*Records provided:*

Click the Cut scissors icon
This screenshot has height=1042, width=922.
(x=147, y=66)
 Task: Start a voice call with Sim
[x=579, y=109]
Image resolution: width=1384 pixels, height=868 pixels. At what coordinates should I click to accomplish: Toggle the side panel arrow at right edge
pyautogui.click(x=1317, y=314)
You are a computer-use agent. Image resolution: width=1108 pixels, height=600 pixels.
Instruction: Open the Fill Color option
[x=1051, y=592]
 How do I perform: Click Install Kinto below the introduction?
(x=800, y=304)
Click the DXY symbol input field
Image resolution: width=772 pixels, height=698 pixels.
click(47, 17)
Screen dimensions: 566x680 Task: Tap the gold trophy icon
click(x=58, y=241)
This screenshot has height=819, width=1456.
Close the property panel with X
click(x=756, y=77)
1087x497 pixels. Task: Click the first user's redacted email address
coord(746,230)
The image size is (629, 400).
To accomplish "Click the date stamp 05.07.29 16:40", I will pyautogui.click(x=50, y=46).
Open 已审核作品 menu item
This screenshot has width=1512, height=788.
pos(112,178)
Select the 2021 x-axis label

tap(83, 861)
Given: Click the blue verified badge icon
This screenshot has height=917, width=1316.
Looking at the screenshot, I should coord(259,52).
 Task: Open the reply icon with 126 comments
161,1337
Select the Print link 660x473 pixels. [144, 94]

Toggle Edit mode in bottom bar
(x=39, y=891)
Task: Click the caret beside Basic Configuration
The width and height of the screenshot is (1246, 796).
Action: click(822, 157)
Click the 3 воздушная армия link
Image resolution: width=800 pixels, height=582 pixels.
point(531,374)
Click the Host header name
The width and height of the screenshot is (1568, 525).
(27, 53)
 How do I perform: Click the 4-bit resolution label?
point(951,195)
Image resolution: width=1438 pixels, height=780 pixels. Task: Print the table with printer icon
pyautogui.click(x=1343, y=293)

*Work to complete:* Copy each record exactly, leaving nothing out.

*Response to this task:*
Click the Cut scissors icon
This screenshot has height=1042, width=922.
(x=147, y=66)
 Task: Start a voice call with Sim
[x=579, y=109]
Image resolution: width=1384 pixels, height=868 pixels. At what coordinates should I click to accomplish: Toggle the side panel arrow at right edge
pyautogui.click(x=1317, y=314)
You are a computer-use agent. Image resolution: width=1108 pixels, height=600 pixels.
Instruction: Open the Fill Color option
[x=1051, y=592]
 How do I perform: Click Install Kinto below the introduction?
(x=800, y=304)
Click the DXY symbol input field
Image resolution: width=772 pixels, height=698 pixels.
click(47, 17)
Screen dimensions: 566x680 Task: Tap the gold trophy icon
click(x=58, y=241)
This screenshot has height=819, width=1456.
Close the property panel with X
click(x=756, y=77)
1087x497 pixels. Task: Click the first user's redacted email address
coord(746,230)
The image size is (629, 400).
To accomplish "Click the date stamp 05.07.29 16:40", I will pyautogui.click(x=50, y=46).
Open 已审核作品 menu item
This screenshot has width=1512, height=788.
pos(112,178)
Select the 2021 x-axis label

tap(83, 861)
Given: Click the blue verified badge icon
This screenshot has height=917, width=1316.
Looking at the screenshot, I should coord(259,52).
 Task: Open the reply icon with 126 comments
161,1337
Select the Print link 660x473 pixels. [144, 94]

Toggle Edit mode in bottom bar
(x=39, y=891)
Task: Click the caret beside Basic Configuration
The width and height of the screenshot is (1246, 796).
Action: click(822, 157)
Click the 3 воздушная армия link
Image resolution: width=800 pixels, height=582 pixels.
point(531,374)
Click the Host header name
The width and height of the screenshot is (1568, 525).
(27, 53)
 How do I perform: Click the 4-bit resolution label?
point(951,195)
Image resolution: width=1438 pixels, height=780 pixels. Task: Print the table with printer icon
pyautogui.click(x=1343, y=293)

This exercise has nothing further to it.